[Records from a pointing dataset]
══════

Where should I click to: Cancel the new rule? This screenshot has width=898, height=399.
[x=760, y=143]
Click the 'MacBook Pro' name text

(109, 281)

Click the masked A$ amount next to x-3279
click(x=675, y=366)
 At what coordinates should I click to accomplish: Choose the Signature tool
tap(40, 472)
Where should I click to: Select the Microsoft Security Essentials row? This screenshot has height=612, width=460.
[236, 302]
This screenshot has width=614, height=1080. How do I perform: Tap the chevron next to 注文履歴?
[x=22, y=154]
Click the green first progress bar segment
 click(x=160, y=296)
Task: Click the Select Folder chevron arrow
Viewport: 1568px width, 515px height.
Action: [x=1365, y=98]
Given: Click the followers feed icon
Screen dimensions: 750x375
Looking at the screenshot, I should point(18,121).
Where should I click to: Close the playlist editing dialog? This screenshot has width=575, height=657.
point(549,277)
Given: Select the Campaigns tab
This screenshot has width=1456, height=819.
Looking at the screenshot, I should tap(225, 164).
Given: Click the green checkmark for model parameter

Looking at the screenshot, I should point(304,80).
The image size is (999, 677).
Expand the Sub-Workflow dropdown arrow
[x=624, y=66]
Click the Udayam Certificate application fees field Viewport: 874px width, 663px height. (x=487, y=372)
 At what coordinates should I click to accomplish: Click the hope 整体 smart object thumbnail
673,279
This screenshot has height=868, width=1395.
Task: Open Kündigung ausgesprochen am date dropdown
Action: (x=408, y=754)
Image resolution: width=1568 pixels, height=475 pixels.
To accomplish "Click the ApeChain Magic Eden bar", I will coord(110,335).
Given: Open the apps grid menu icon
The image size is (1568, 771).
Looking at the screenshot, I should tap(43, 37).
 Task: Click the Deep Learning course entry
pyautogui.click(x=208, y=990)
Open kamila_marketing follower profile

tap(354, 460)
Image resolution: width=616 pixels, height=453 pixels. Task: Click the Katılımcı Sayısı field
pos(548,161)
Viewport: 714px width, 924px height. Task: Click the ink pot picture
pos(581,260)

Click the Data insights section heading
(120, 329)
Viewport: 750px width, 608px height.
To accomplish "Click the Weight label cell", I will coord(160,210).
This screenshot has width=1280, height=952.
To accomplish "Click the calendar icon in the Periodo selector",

══════

Rewrite the part of the records that opens with the line containing "Click the Data insights section heading" and closes at the end of the records, putting "Price label" in place of "Weight label" and keeping everything else the same.

**SOLUTION TO THE PROBLEM**.
Click the Data insights section heading
(120, 329)
Viewport: 750px width, 608px height.
To accomplish "Click the Price label cell", I will coord(160,210).
This screenshot has width=1280, height=952.
To accomplish "Click the calendar icon in the Periodo selector",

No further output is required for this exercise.